Work item: Leave the pictures behind and repeat all the entries exactly.

::::

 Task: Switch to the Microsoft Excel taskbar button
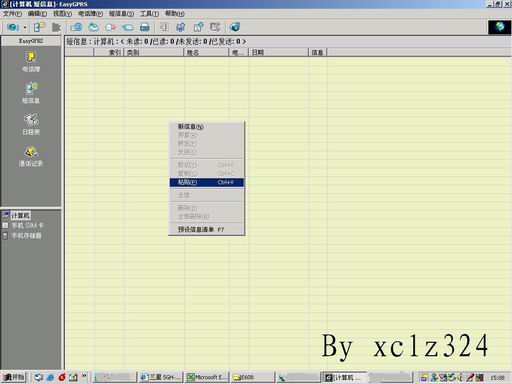[x=207, y=377]
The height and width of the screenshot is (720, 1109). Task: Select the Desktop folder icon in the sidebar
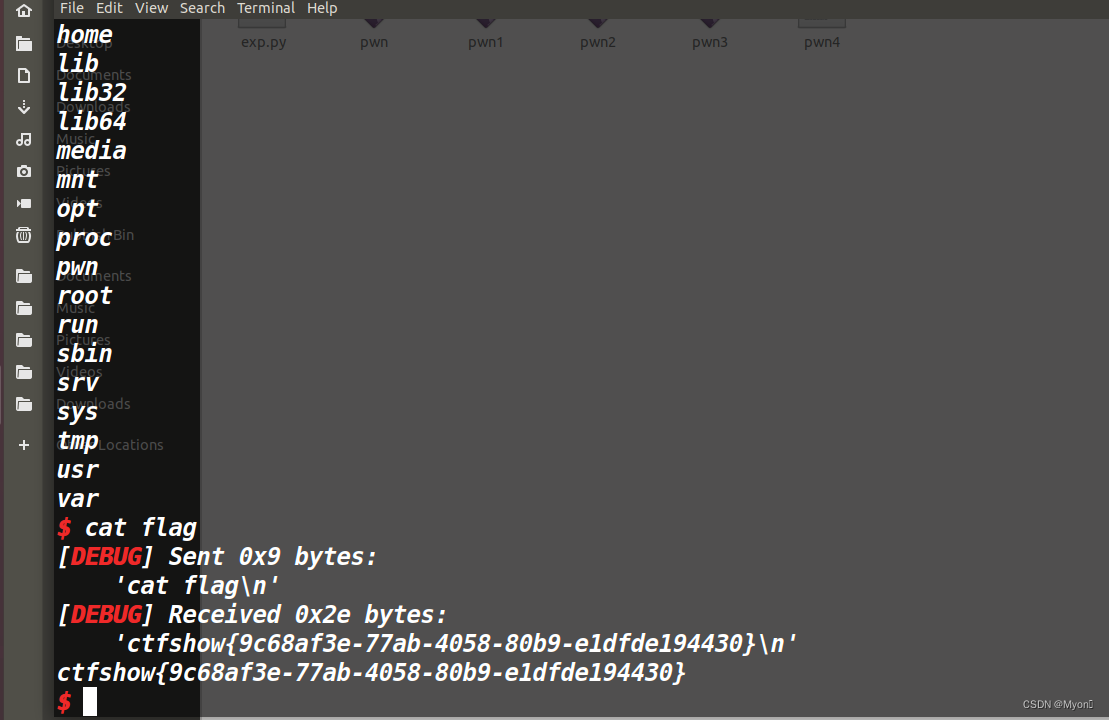point(24,43)
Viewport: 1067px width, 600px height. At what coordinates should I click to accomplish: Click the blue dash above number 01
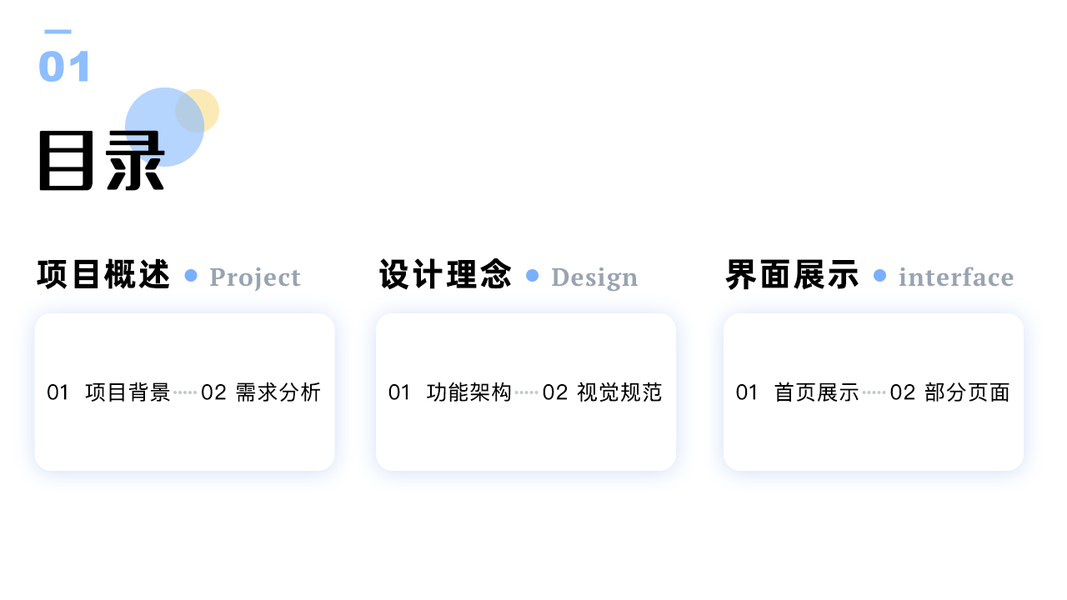click(x=58, y=32)
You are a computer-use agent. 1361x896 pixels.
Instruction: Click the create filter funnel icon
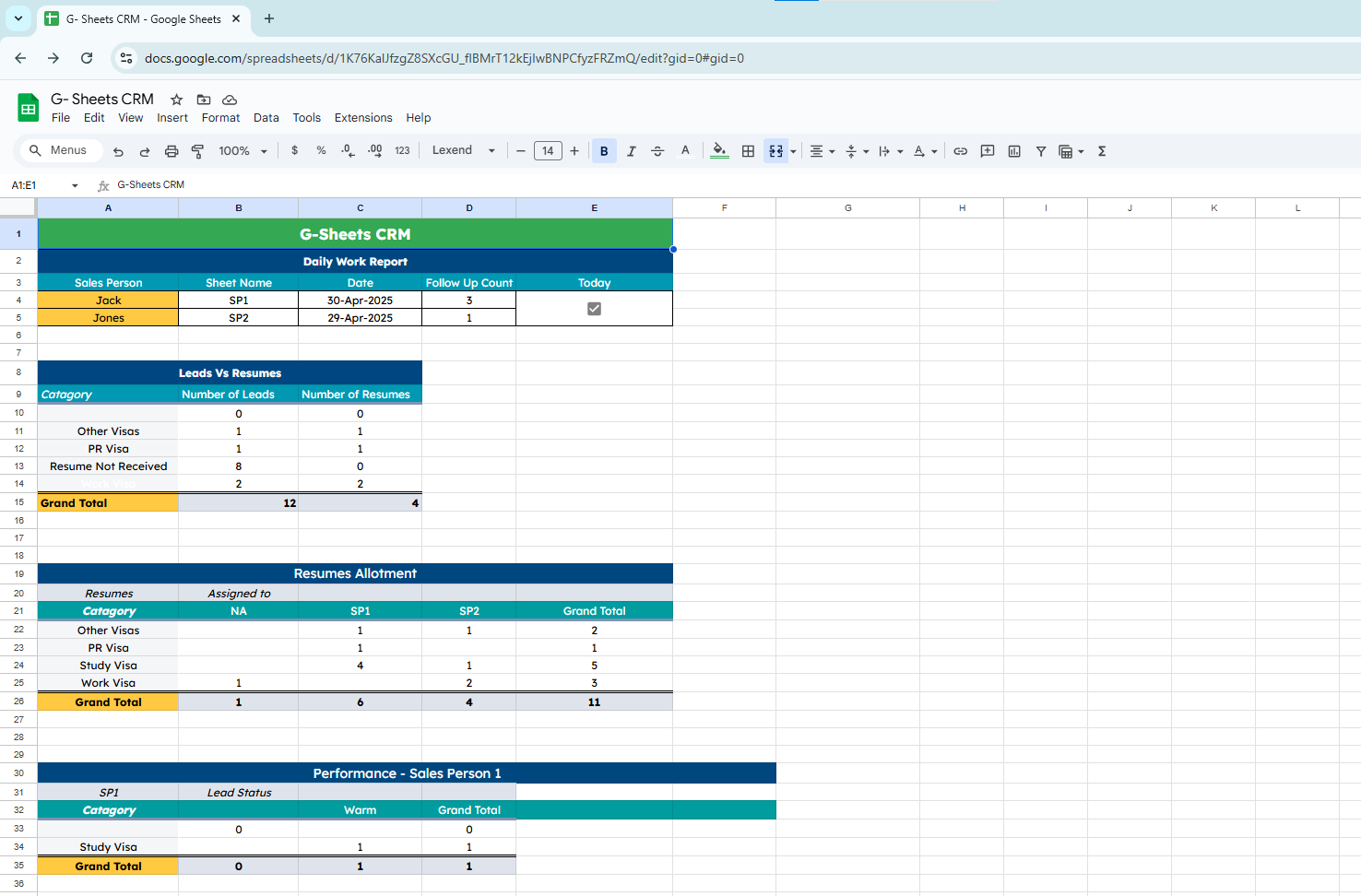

::::

Written answer:
 Task: Switch to the Microsoft Excel taskbar button
[x=207, y=377]
The height and width of the screenshot is (720, 1109). Task: Select the Desktop folder icon in the sidebar
point(24,43)
Viewport: 1067px width, 600px height. At what coordinates should I click to accomplish: Click the blue dash above number 01
click(x=58, y=32)
You are a computer-use agent. 1361x896 pixels.
Instruction: Click the create filter funnel icon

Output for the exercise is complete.